DIRECTIONS FOR THIS TASK = Resume the passage below on the Great Pyramid's shafts, writing on from its final sentence.

PASSAGE =
In 1993 a search led to the discovery of the ball and hook in the British Museum, where they still are today. The piece of cedar-like wood remained missing until 2001, when it was traced at the Marischal Museum, Aberdeen. Although they are sure it is in their collection, they haven’t yet located it as they are in the process of moving.

Gantenbrink’s exploration of the shaft in 1993 revealed a long piece of wood lying in the sloping portion of the shaft. Its cross-sectional area and general appearance were similar to the piece of wood found by Dixon. It is possible that the short piece of wood reported by Dixon simply broke from the larger piece. A modern metal pole found alongside the piece of wood supports this theory. No mention of the pole is made in Dixon’s reports, but it is now thought to have been lost when Dixon and his colleagues were “treasure-hunting” in the shaft. They probably broke the small piece of wood from the longer piece while they were manipulating the metal pole, but did not report it.

Some suggest that carbon dating the wood would allow accurate dating of the Pyramid because wood must have been left in the shaft when the Pyramid was constructed (given that the shaft was sealed) but I contend that this is not absolute. Wood may been placed in the shaft after construction via the shaft’s exit, if one exists.

Egyptologists have multiple explanations for these shafts. Some believe that they were used for ventilation, but this cannot be true as they do not open up to the outside. Others believe that they have an astronomical function; the southern shaft connected to the star Sirius, and the northern shaft linked to Minoris, Ursa, and Beta. Stadelmann believes that these shafts are not for ventilation, but are tunnels through which the king’s soul will rise to the stars that never darken.

I believe that the shafts from the so-called Queen’s Chamber likely have no function, as they were blocked from the inside. If they had a religious function, they should have been left open, as were the shafts of the third burial chamber (the King’s Chamber). Since these open outside of the pyramid, I believe that Khufu’s soul was meant to travel through them. The south shaft was intended for Khufu to use as the sun god Ra. The south shaft opens exactly between the two boat pits to the south of the Pyramid. Khufu would take the two boats and use them as solar boats – one for the day trip, one for the evening trip. The north shaft was made for the soul of Khufu as Horus to travel to the stars in order to emerge from them as the sun god.

 

In order to understand the purpose of the shafts of the so-called Queen’s Chamber, more work had to be done. The German Institute in Cairo had the concession to the Great Pyramid, and I could see that they were not interested in completing the work on the shafts. It was impossible to sign the concession to Gantenbrink as he is an individual, and the antiquities law in Egypt only allows for concessions to be granted to institutions. So I decided that the Supreme Council of Antiquities (SCA) would do the work. I asked Tim Kelly of National Geographic Television to design a robot to probe the shafts, and I would head the expedition. I believed there was nothing behind this door at all but that it was very important for scholars and the public alike to know that there is nothing behind it. Archaeologists would know that even empty space is important.

MATERIAL PROVIDED =
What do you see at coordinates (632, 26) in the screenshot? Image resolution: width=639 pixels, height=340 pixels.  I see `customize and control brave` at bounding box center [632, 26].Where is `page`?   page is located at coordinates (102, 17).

==

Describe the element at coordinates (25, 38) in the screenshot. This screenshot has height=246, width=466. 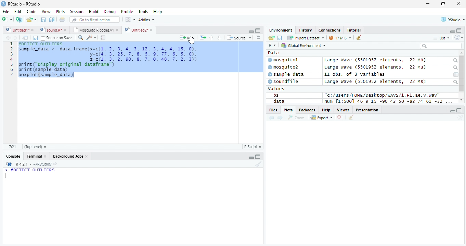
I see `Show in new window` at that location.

RESULT FOR THIS TASK =
National Geographic designed a robot and called it the Pyramid Rover, and the Permanent Committee of the SCA acknowledged the project as an Egyptian endeavor.   The date for the television program was set for September 17. Before the show, I went to Hong Kong and Singapore to publicize it, and Mark Lehner went to Australia, India, and Spain right after the show. I, as well as my colleagues at National Geographic, wanted to be sure that we were honest and people were prepared for whatever find (or lack thereof) that we might make.

 

One of the main goals of the documentary was to show the public the evidence of the people who built the pyramids. I was to talk about tombs, show graffiti which names the work gangs that built the pyramids, and even go inside of the Step Pyramid of Djoser for the first time. The substructure of this pyramid consists of tunnels and passages and rooms with a total length of about three and a half miles. I believe that the interior was never shown in a film before, and that no living Egyptologist has entered it.

One day before the show, we found out by Altrosonic that the door in the southern shaft of the Great Pyramid is about six centimeters thick, which implied that there was something behind that door. We decided to drill a three-millimeter diameter hole in the door so we could send a camera behind it. In the last minute of the show, the camera was sent in, and I saw the second door 21 cm. behind the first door. It is not similar to the first in that it looks as if it is screening or covering something. There were also cracks all over the surface. I was so happy to see it, but I couldn’t understand why we had another door.

The show was well received all over the world by the public, and was rated “great” by Fox Television in the United States. Half a billion people in China watched the show. Newspapers all over the world covered it to a level that was never done for any television program before.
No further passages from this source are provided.